Aníbal Durán Hontou
Como en muchos aspectos de la vida, la verdad tiende a ser ingobernable. Pese a ello y en este tema debemos esmerarnos para que haya aspectos de una política habitacional, que no admitan versión en contrario.
Principiemos diciendo que en nuestro país, de vieja data, no existe una POLÍTICA de ESTADO en la materia. Una política donde deberían existir puntos cardinales que trascendieran a los gobiernos y dieran una impronta de permanencia.
Hemos conversado con la ministra Muslera, presta a hacer pero también a escuchar, y está conteste con dicha idea. Ojalá pueda ser realidad en este lustro de gobierno.
Por eso siempre decimos que debe enfrentarse el problema habitacional como un problema nacional del cual la sociedad toda debe tomar debida conciencia.
En lo posible, la política habitacional debe ser compatible con el sistema socio económico existente.
El rol del Estado (lo dijo Perogrullo) debe ser confiable. Desde el punto de vista de la equidad social, debe haber normas que regulen el acceso o elegibilidad de los beneficios, las cuales deben ser objetivas e imparciales. Desde el punto de vista económico, los estímulos estatales deben dinamizar los mercados, regulándolos pero no interviniéndolos.
La acción del Estado debe ser eficiente, permitiendo y fomentando la actividad privada libre y competitiva en mercados con pluralidad de operadores e instrumentos.
Debe explicitarse los costos de su acción a través de subsidios, directos a los beneficiarios y transparentes.
La política habitacional debe tender a constituir una red amplia e integrada que llegue a todos los sectores sociales, formales e informales, conforme a los méritos, necesidades y posibilidades de cada persona.
La política habitacional (fue dicho) debe ser de largo plazo y lo suficientemente flexible para permitir cambios graduales.
La estabilidad que ello permite es indispensable para el desempeño eficiente de todos los participantes.
Sin duda alguna, quien aspira a una vivienda debe hacer un esfuerzo para obtenerla. En consecuencia, se nos ocurre que el ahorro previo es la primera condición para una sana accesibilidad y elegibilidad de aquella, razón por la cual dicho ahorro debe ser fomentado y protegido.
Además quien obtiene un crédito habitacional debe amortizarlo regularmente.
Proveer de vivienda a la población debe ser un objetivo prioritario de la política habitacional, junto con el desarrollo de acciones tendientes a incrementar el número de propietarios (si ello es posible); pero creemos que debe fomentarse también el arrendamiento (aprovechar los lugares que tienen la infraestructura) para atraer promotores privados que construyan con dicho fin.
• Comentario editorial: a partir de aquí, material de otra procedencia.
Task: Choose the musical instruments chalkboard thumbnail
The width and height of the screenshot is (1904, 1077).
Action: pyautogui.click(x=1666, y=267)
Nos consta que la Asociación de Promotores Privados de la Construcción del Uruguay ha aportado a las autoridades un plan que esboza muchas de estas ideas.
Sin duda el sector privado debe ser el protagonista y se debe plasmar el principio de subsidiariedad que consiste en que el Estado se limite a desarrollar las tareas que le son propias (desarrollo urbano, atención a sectores más necesitados, dictado de normas, financiar la demanda y la oferta a través de subsidios) y el sector privado asuma todas las demás.
El Plan de Impacto que se efectivizará en el segundo semestre del año en curso, es una tarea que necesariamente debe impulsar el gobierno.
Hay que disminuir los asentamientos (cada vez hay más pese a la bonanza económica que vivimos del 2003 al 2008), bajar el costo de la formalidad (la carga tributaria del sector es excesiva), dar estímulos tributarios al promotor para que construya en lugares no tan seductores a priori, son entre otros aspectos, imperativos de la hora.
Hablamos de la vivienda (o escribimos sobre la misma): un bien primario de defensa contra los rigores climáticos, un bien de intercambio social, de inversión durable y transable, un bien que transforma a su dueño o usuario en sujeto protagonista de la economía que lo rige y que por sobre todas las cosas lo ratifica o transforma en un ser con sentido de la dignidad.